(May 27, 2006)


      In 1999, the prestigious Institute of Medicine published a report entitled To Err is Human, which claimed that up to 98,000 deaths occur each year in United States hospitals due to errors made by health care providers. This astonishing report pressured the health care industry to make changes that would correct the problem of errors made in the care of hospitalized patients. Now, seven years later we learn that the number of deaths that occur each year in American hospitals have actually increased, perhaps even doubled! It appears we are back to business as usual. What is going on here?

      It is not that the health care industry has not tried to correct the problem of medical errors; rather it has not been focused on the real issues causing medical errors. This assessment comes from two distinguished experts on the subject of medical errors writing recently in two prestigious medical journals.

      In The New England Journal of Medicine, George J. Annas writes that he believes the law should recognize patient safety as an inherent right. He believes it is the responsibility and duty of all hospitals to make sure that this right is protected and hospital responsibility can become a major motivator for developing systems in hospitals to reduce medical errors. This, Annas states, is contrary to the popular premise that it is lack of tort reform to reduce liability that is the real barrier to putting into place hospital safety programs. Annas goes on to say that "Hospitals that do not take specific actions to improve safety should be viewed as negligent and be subject to malpractice lawsuits when a violation of the right to safety results in injury".

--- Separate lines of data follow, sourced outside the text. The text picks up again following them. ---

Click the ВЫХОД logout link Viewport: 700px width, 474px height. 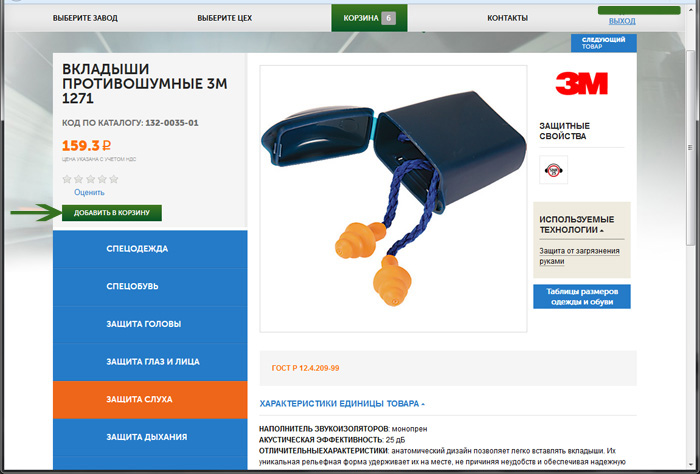[x=622, y=21]
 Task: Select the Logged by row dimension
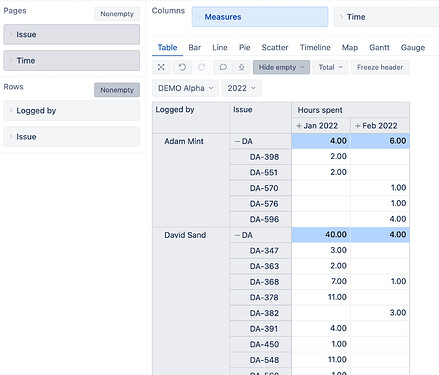click(x=72, y=111)
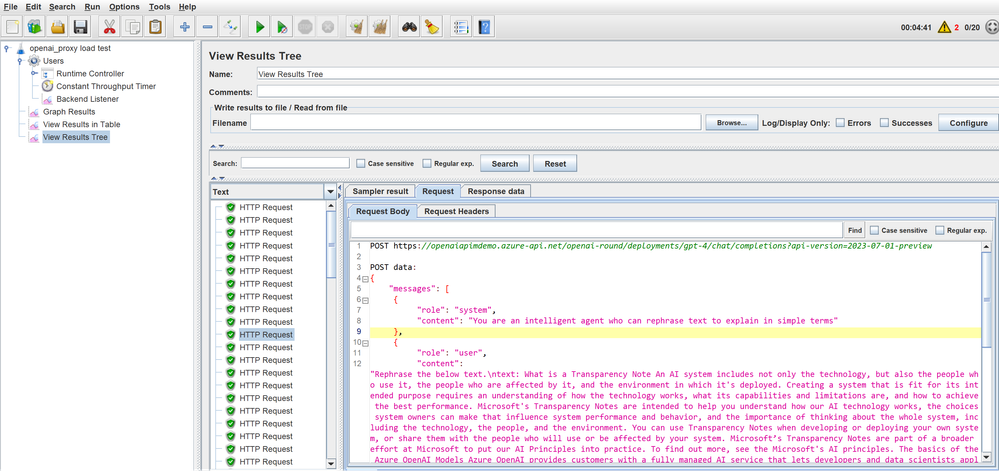Collapse the Users thread group node
The height and width of the screenshot is (471, 999).
pos(21,61)

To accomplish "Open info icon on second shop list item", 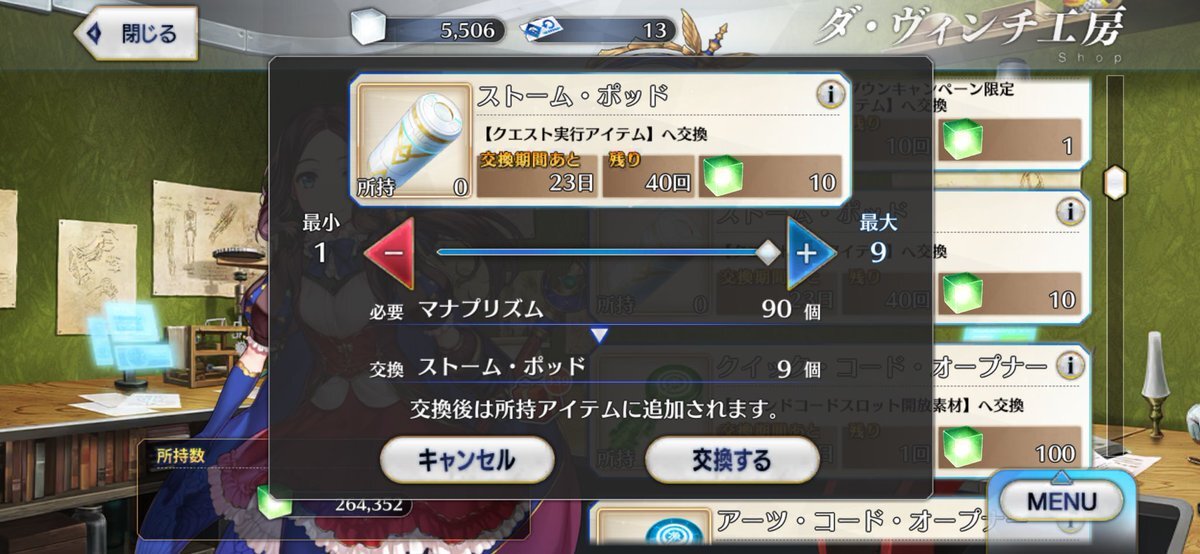I will coord(1070,212).
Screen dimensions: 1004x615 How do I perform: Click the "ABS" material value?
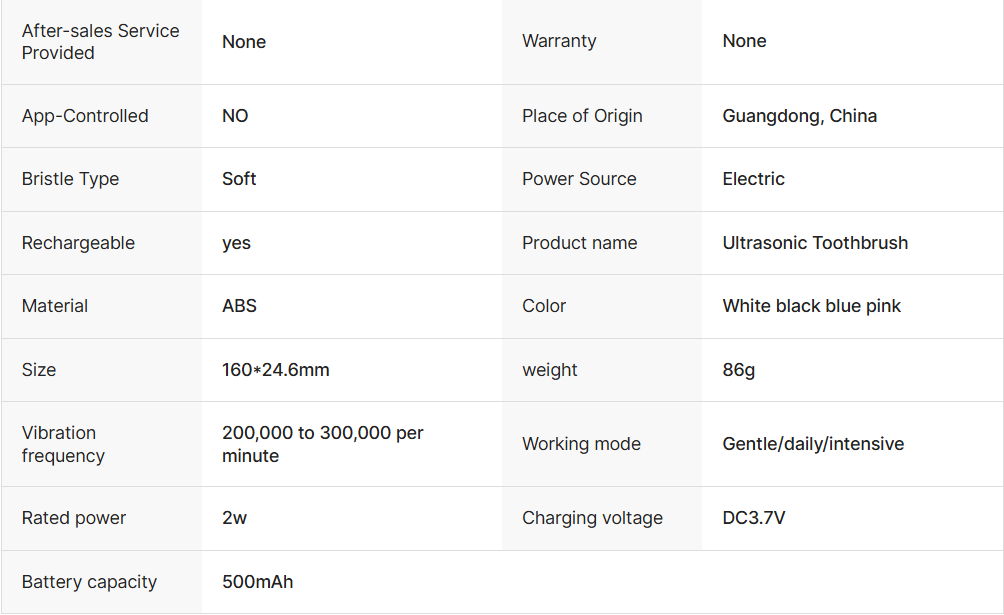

      Annas also believes that all hospitals in America should put into place a system of reporting all errors, as well as what he calls near misses for quality control, which is to "make sure patients are told when their injuries were caused by errors". He does not believe that universal reporting and being open and honest with patients will drive up malpractice claims since no study has yet shown that reporting medical errors has increased medical malpractice rates.

      Vanderbilt is one of the few hospitals in this country that has made a patient's right of safety a top priority. We are working with system management groups in an attempt to change the culture of doing business with our patients. Initiating a computerized mechanism to place medical orders in a patient's chart (which has resulted in a significant reduction in medication errors), and hiring consultants from the highly effective safety conscious airline industry to work among doctors and nurses to put into place processes that lead to reductions in communication and system errors, are two examples of how Vanderbilt has taken seriously the right of a patient to safety.

      Annas's bottom line is that with a national adoption of a patient's right to safety, hospitals will be more likely to take measures to meet a goal of safety since failure to do so would result in increased liability to the hospital.

      Dr. Louis Weinstein, writing in The American Journal of Obstetrics and Gynecology, also addresses the issue of preventing medical errors. He claims that, "The emphasis of most physicians and medical professional societies has been on seeking tort reform with the imposition of non-economic damage caps and contingency fee limits". He believes the medical community needs to spend more effort on preventing errors than attempting to reduce liability for medical errors. He has a point.

      Medical errors that lead to patient harm are most often system errors and, therefore, with determination and a will to change, amenable to repair. Weinstein believes that tort reform does not address medical errors that are preventable and also believes we should remove the privilege of non-disclosure of peer review systems in hospitals so as to regain public trust.

      Without an open dialogue with our patients, as well as implementation of many other processes to effect patient safety, we are doing nothing to put into place a system that will result in a reduction of hospital errors (while increasing lack of trust in the medical profession). The recommendations by these two experts on the subject may be controversial but at least they are addressing the untenable situation of an increasing rather than decreasing number of medical errors that lead to patient death. We need to pay more attention to what they say.